Justo você que tratou com toda a democracia e toda a decência possível esta coisa que ainda chamam de “grande imprensa” ou “imprensa oficial”. Ora. Não fosse pelo esforço da chamada “imprensa alternativa”, não teria havido Vaza Jato nem tua absolvição.

Não fosse pelo esforço sobre-humano do site The Intercept, não haveria o desmascaramento do golpe civil jurídico-midiático e da sacanagem que fizeram com você.
Aliás, foi nos governos de vocês, do PT, que se decidiu apoiar pela primeira vez, concretamente, os veículos da mídia não majoritária, não corporativa.

Ação importantíssima, política pública com foco na democratização do acesso à informação, no direito universal que o cidadão tem de ser informado e não manipulado.

Política pública que considerou as peculiaridades dos diversos segmentos da mídia país afora, imprensa do interior, imprensa popular, rádios e televisões locais, internet etc.
E isso aqui não é “lulopetismo” não —termo péssimo, aliás, surgido do sociologuês perverso, embotado, trapaceiro, que mais difama do que explica. Criado para se promover a tuas custas.

Isso aqui é indignação.

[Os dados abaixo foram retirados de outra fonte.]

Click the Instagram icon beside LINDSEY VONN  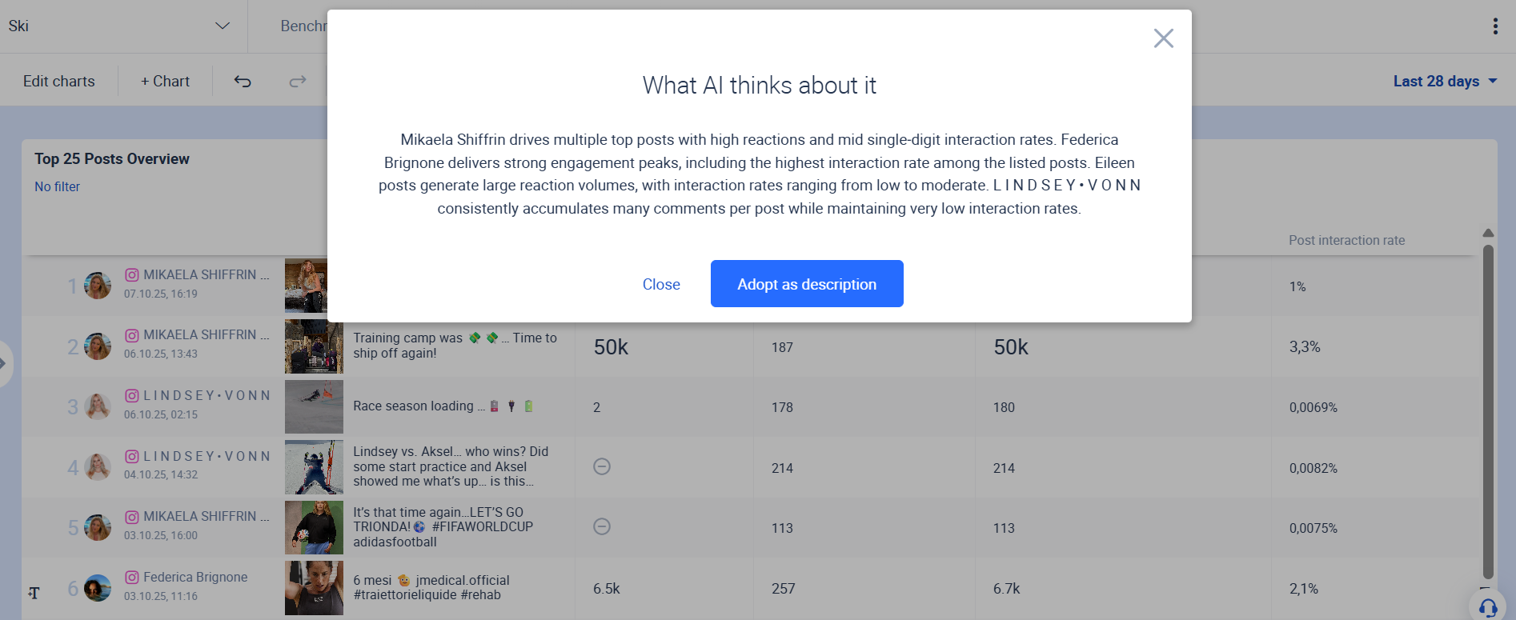(x=130, y=395)
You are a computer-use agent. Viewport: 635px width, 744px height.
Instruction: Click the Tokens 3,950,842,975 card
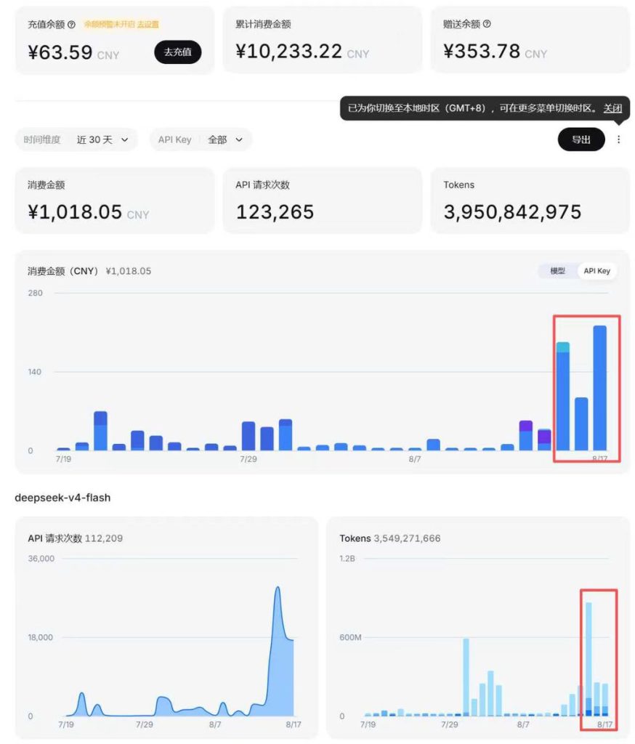(530, 201)
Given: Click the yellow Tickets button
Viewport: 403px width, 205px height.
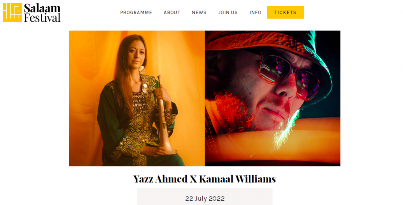Looking at the screenshot, I should 285,12.
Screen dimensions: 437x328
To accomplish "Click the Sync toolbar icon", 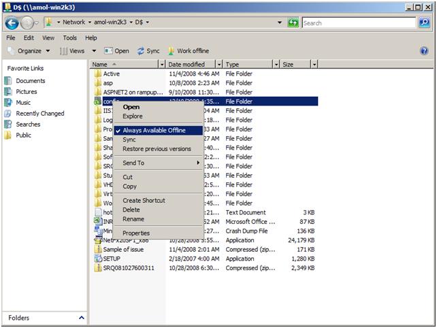I will [140, 51].
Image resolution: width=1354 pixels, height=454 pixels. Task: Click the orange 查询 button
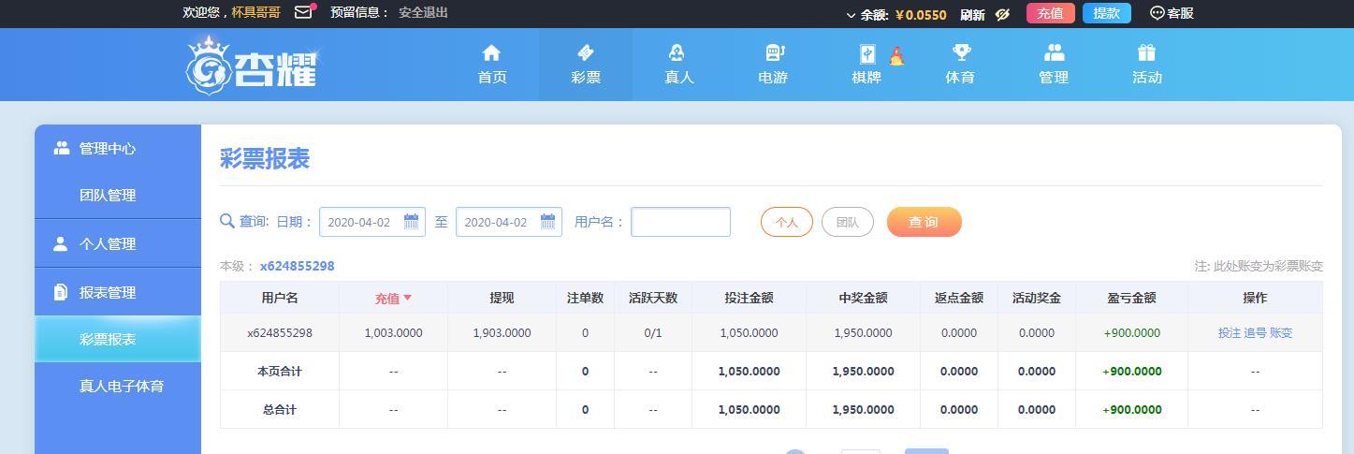(924, 222)

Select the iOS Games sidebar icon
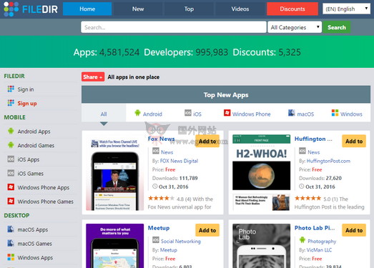11,173
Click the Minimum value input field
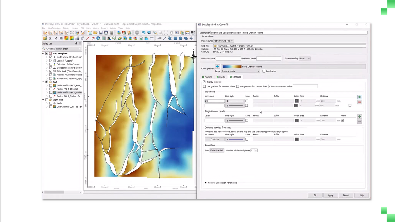The image size is (395, 222). [x=228, y=58]
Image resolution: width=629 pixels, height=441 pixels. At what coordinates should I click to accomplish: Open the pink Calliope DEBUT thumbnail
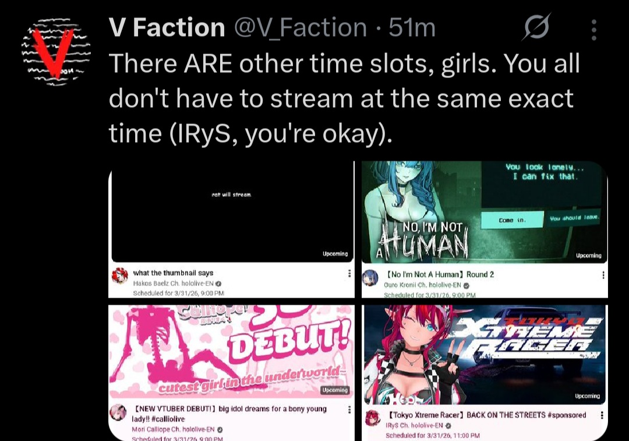231,351
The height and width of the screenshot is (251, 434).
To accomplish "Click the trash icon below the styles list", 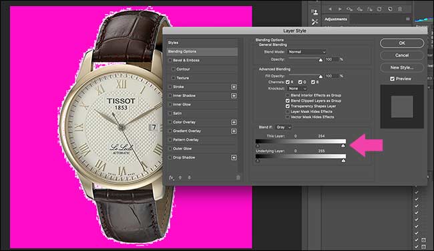I will pyautogui.click(x=238, y=177).
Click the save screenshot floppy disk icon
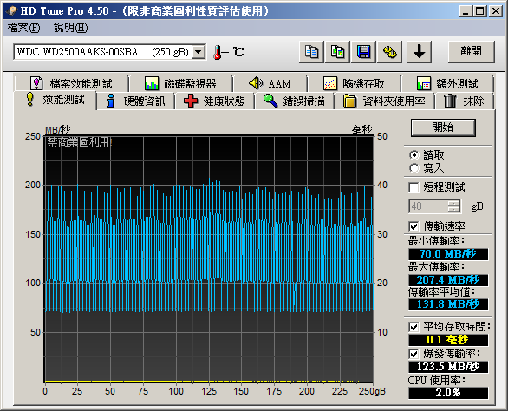This screenshot has width=508, height=411. (x=364, y=52)
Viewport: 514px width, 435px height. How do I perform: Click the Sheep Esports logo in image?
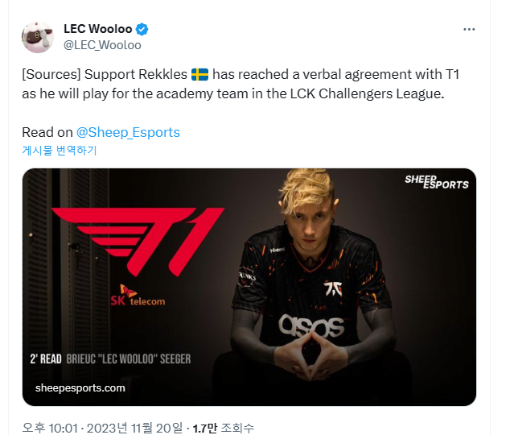(437, 182)
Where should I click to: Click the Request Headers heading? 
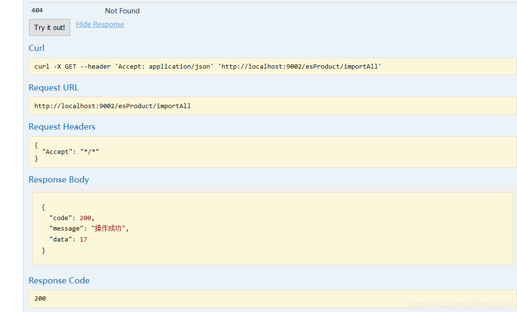click(x=62, y=127)
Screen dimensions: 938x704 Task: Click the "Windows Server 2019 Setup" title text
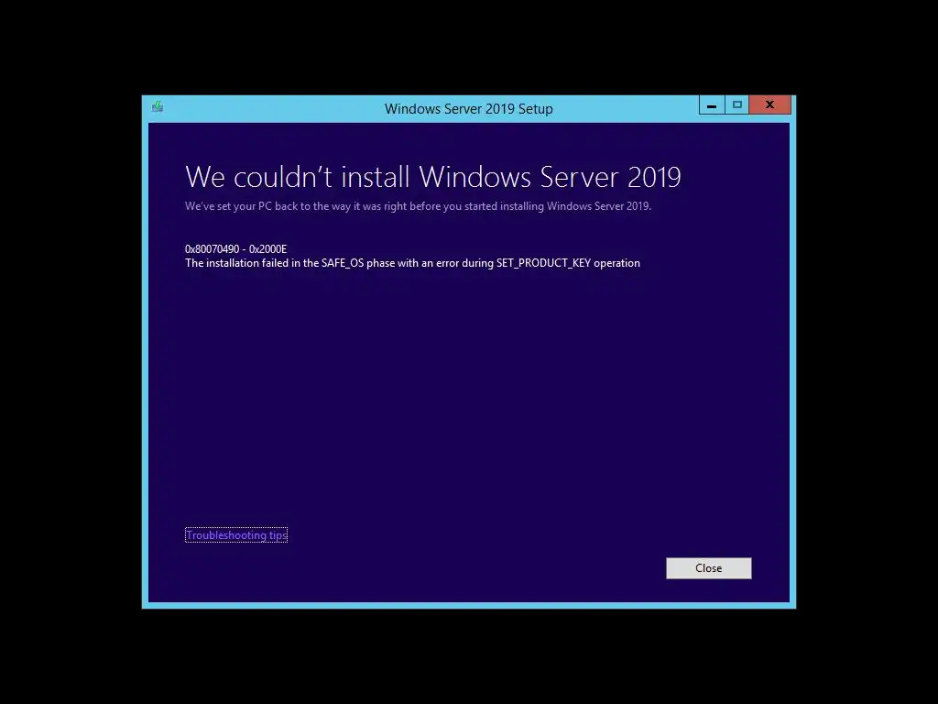[x=468, y=109]
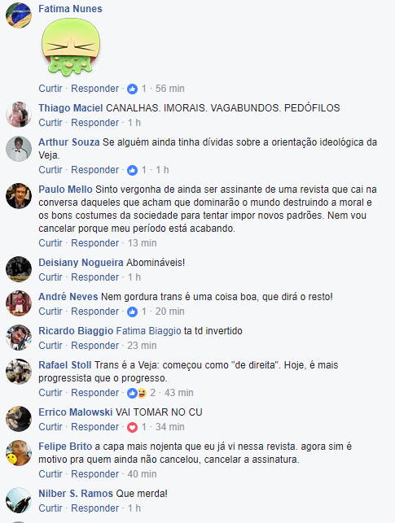Click Felipe Brito's profile avatar
The width and height of the screenshot is (395, 523).
tap(19, 453)
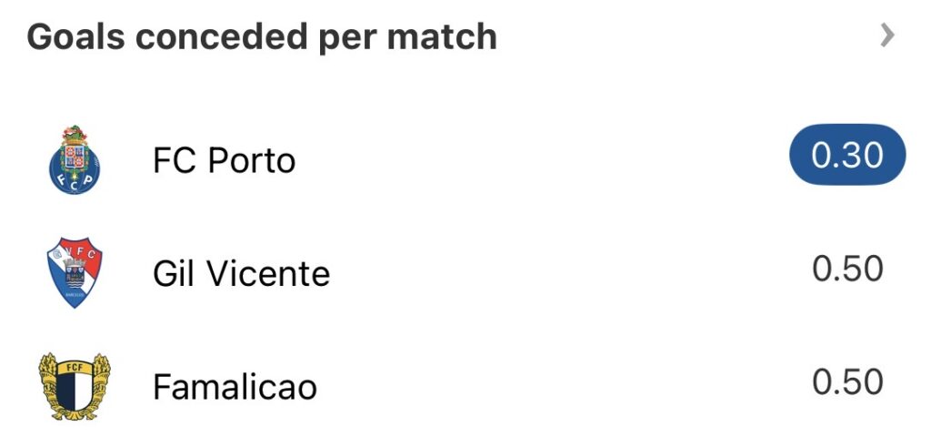931x437 pixels.
Task: Click Famalicao's 0.50 goals value
Action: [x=847, y=382]
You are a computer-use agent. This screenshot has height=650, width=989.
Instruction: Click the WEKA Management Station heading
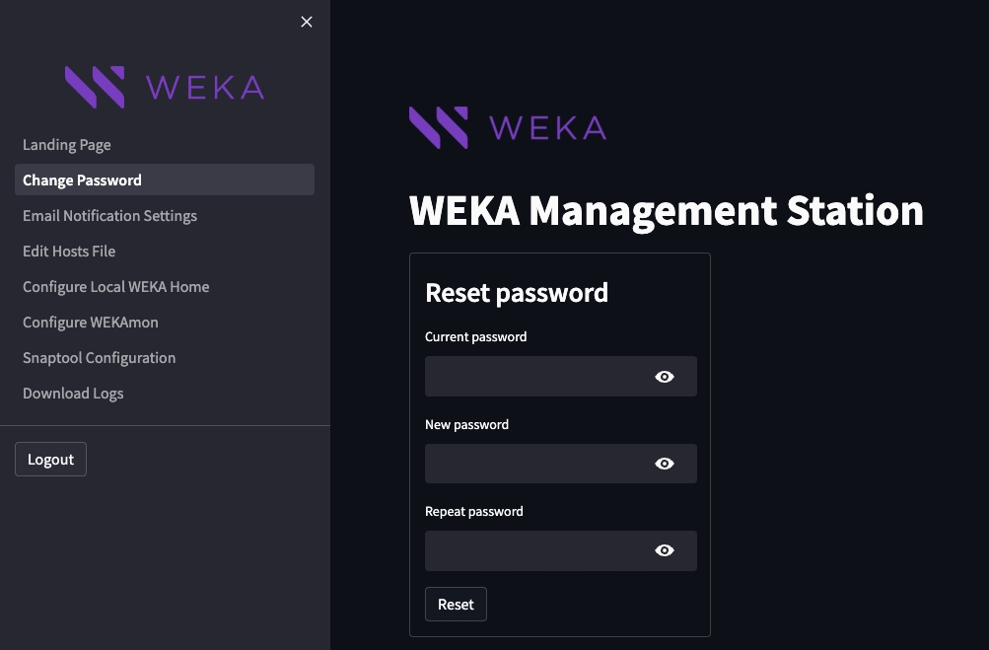[667, 211]
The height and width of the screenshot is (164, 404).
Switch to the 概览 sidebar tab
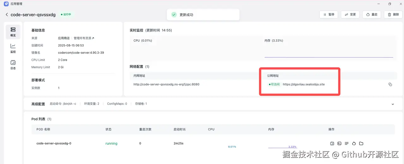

Imprensa para mim é imagem e semelhança do macho, Lula, no pior sentido desse termo, como sinônimo de covardia, do macho que se esconde por trás do grupelho que o interroga, e que se coça grosseiramente em público, para demonstrar virilidade.

Um dos erros dos governos de vocês? Não terem avançado para uma regulamentação da mídia, por mínima que fosse, para o marco regulatório das comunicações.

Resta agora assistir à hipocrisia da besta que gerou Bolsonaro, como disse Nassif: “A besta gerou Bolsonaro, que assumiu o controle da besta através de algoritmos nas redes sociais”. Jornalista entrevistando jornalista: quem precisa desse espetáculo grotesco? Jornalista entrevistando jornalista é a cabal “falência da informação”, como também disse Nassif.